Figures from the Bank's first quarter Financial Market Report for 2009 showed the total results of employee pension insurers last year was a negative return of more than €11bn, compared to profits of almost €900m in 2007.

The report admitted it was a mixed year for employee pension insurers as premium income increased by 11% to over €10bn, and this in turn led to changes in the market share of insurers as Ilmarinen expanded its presence through "shifts in the insurance portfolio" while Etera lost market share.

It noted, however, that despite the earnings from premiums the insurers "recorded exceptionally large losses on investment activities, as a result of which their total results turned negative".

The Bank of Finland said the employee pension insurers had posted consistently good results for several years, so while they started to weaken in 2007 a slump in equity prices and low returns from hedge funds and capital investments means "2008 was the worst year in the history of the employee pension scheme".

As a result of the financial crisis, the report revealed, insurers made "large changes" to their investment portfolios, with many reducing equity investments and transferring the funds into fixed-income and real estate.

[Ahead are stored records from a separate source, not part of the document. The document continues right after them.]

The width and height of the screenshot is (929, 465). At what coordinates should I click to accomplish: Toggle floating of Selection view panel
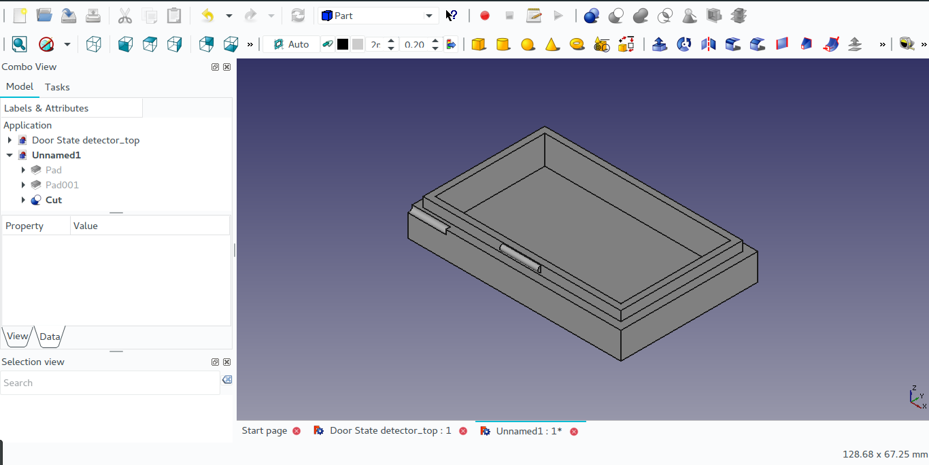[215, 362]
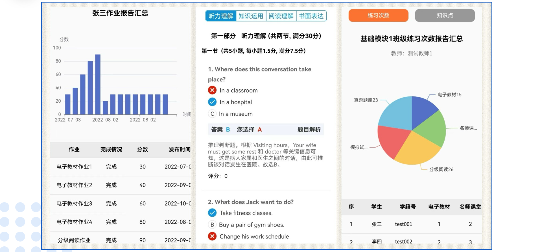Click the red 模拟试 pie slice

(391, 140)
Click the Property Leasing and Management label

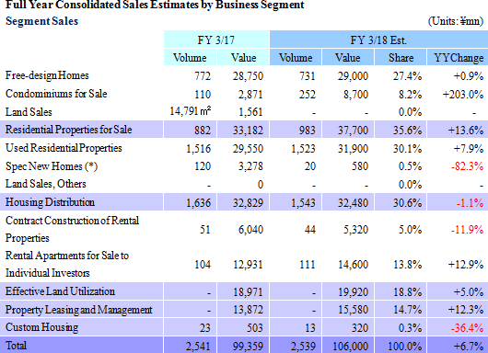click(79, 310)
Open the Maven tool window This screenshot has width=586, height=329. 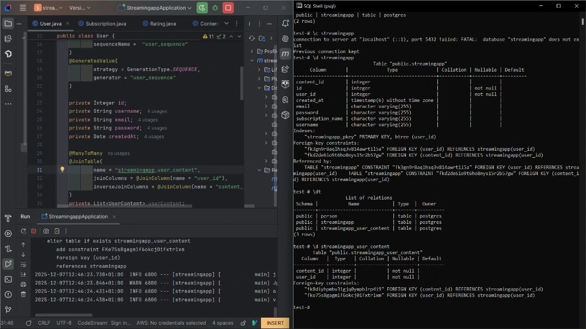pos(285,53)
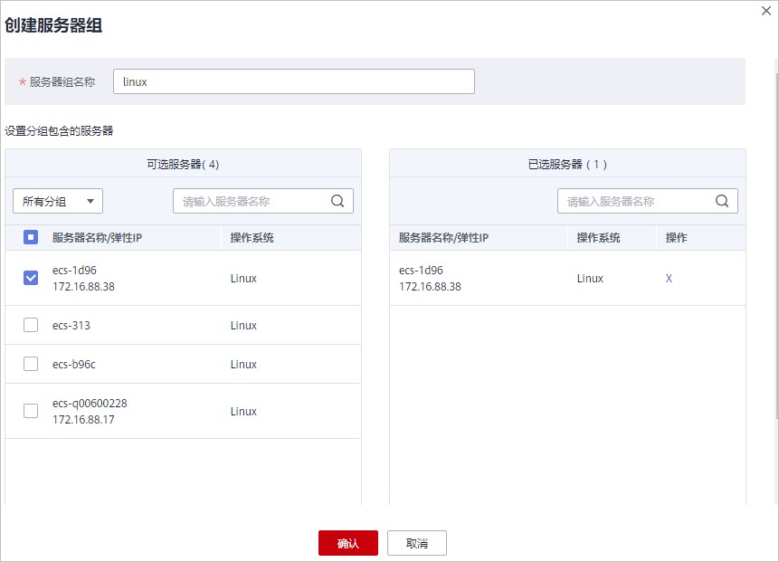Toggle the select-all servers header checkbox
The height and width of the screenshot is (562, 779).
tap(31, 237)
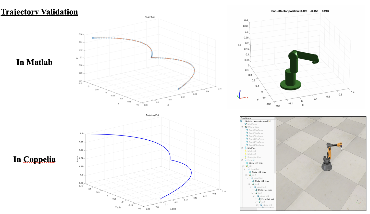Click script icon next to scene name
This screenshot has width=370, height=214.
tap(269, 121)
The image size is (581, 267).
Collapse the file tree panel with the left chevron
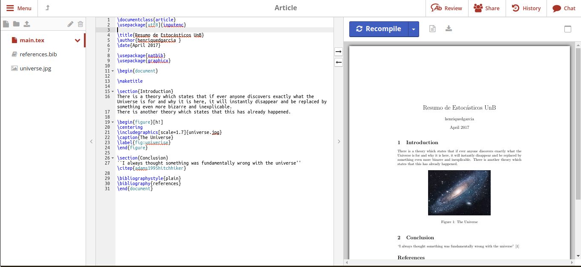(91, 142)
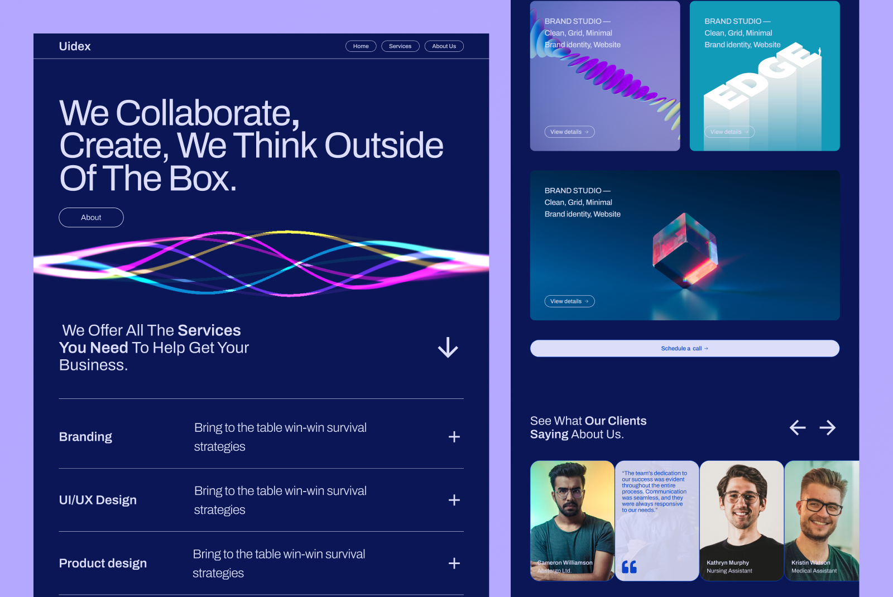Go to About Us page
The width and height of the screenshot is (893, 597).
point(444,46)
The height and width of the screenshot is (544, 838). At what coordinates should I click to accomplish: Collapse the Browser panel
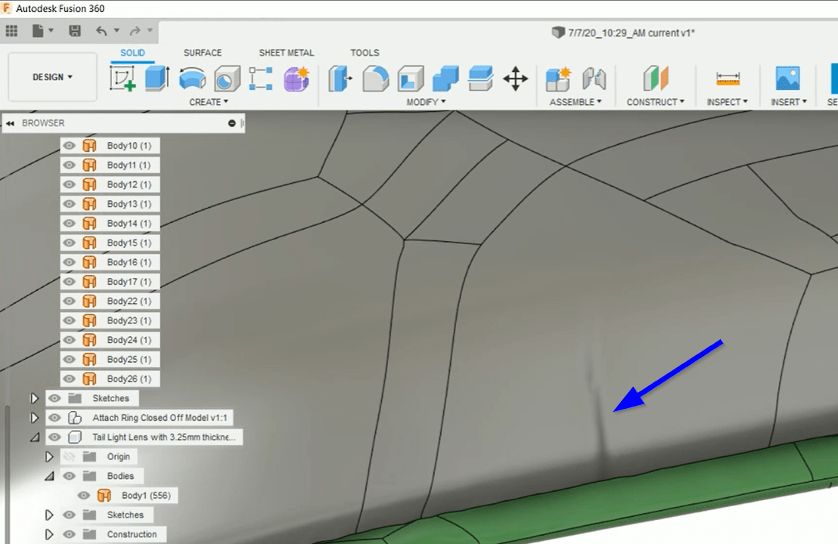pos(10,122)
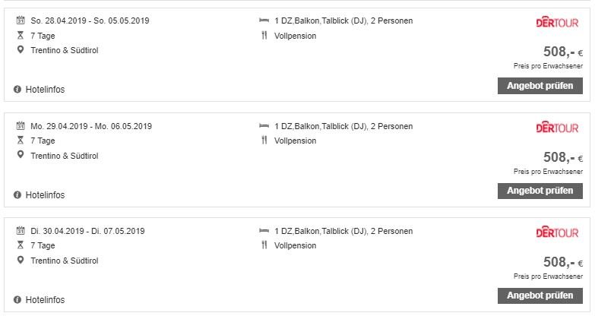The height and width of the screenshot is (316, 595).
Task: Click Trentino & Südtirol in third offer
Action: [x=65, y=261]
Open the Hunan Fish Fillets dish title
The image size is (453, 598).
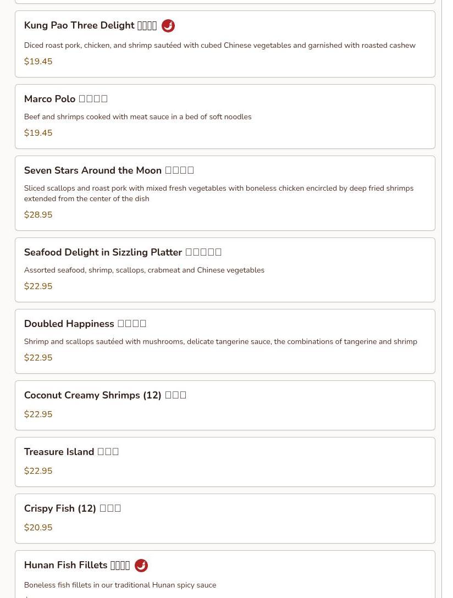pyautogui.click(x=76, y=565)
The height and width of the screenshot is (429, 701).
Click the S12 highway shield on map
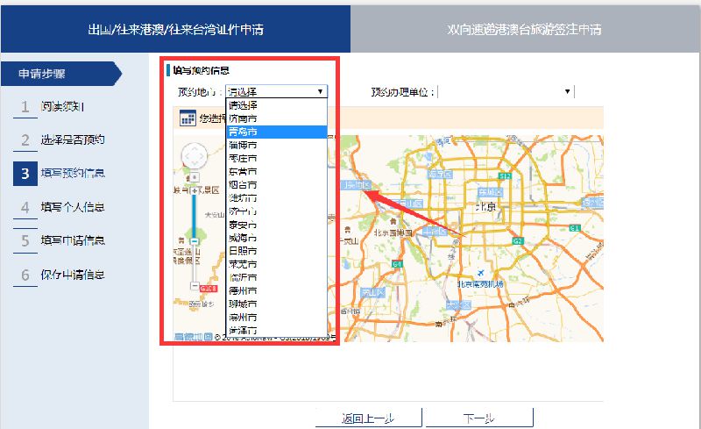504,176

Figures showed the proportion of equities in the total investment portfolio of the Finnish employee pension insurers fell from 47% to under 30% over the year, as the value dropped from €35bn to €20bn, while bond investments increased to 41% of €27bn by the end of 2008.

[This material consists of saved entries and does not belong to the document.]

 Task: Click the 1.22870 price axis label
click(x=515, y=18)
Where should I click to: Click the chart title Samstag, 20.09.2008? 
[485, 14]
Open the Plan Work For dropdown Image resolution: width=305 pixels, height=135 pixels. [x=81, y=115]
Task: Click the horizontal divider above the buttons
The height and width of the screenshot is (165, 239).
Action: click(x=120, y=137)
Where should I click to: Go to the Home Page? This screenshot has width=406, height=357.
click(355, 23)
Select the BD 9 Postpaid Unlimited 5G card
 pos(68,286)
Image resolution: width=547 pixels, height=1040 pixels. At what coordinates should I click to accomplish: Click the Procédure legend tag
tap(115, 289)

The Bank added that although pension insurers bought more bonds by Finnish non-financial corporations, these investments constituted just €600m, while domestic commercial paper investments was valued at €400m.

Hedge fund allocations also decreased slightly to €4.5bn, while just over one-tenth of the €2bn capital investments were located in Finland.

However, real estate investment remained stable with a s mall increase of a couple of million euros to just over €9bn, bringing the proportion of real estate assets in the total portfolio of the pension insurers to 14%.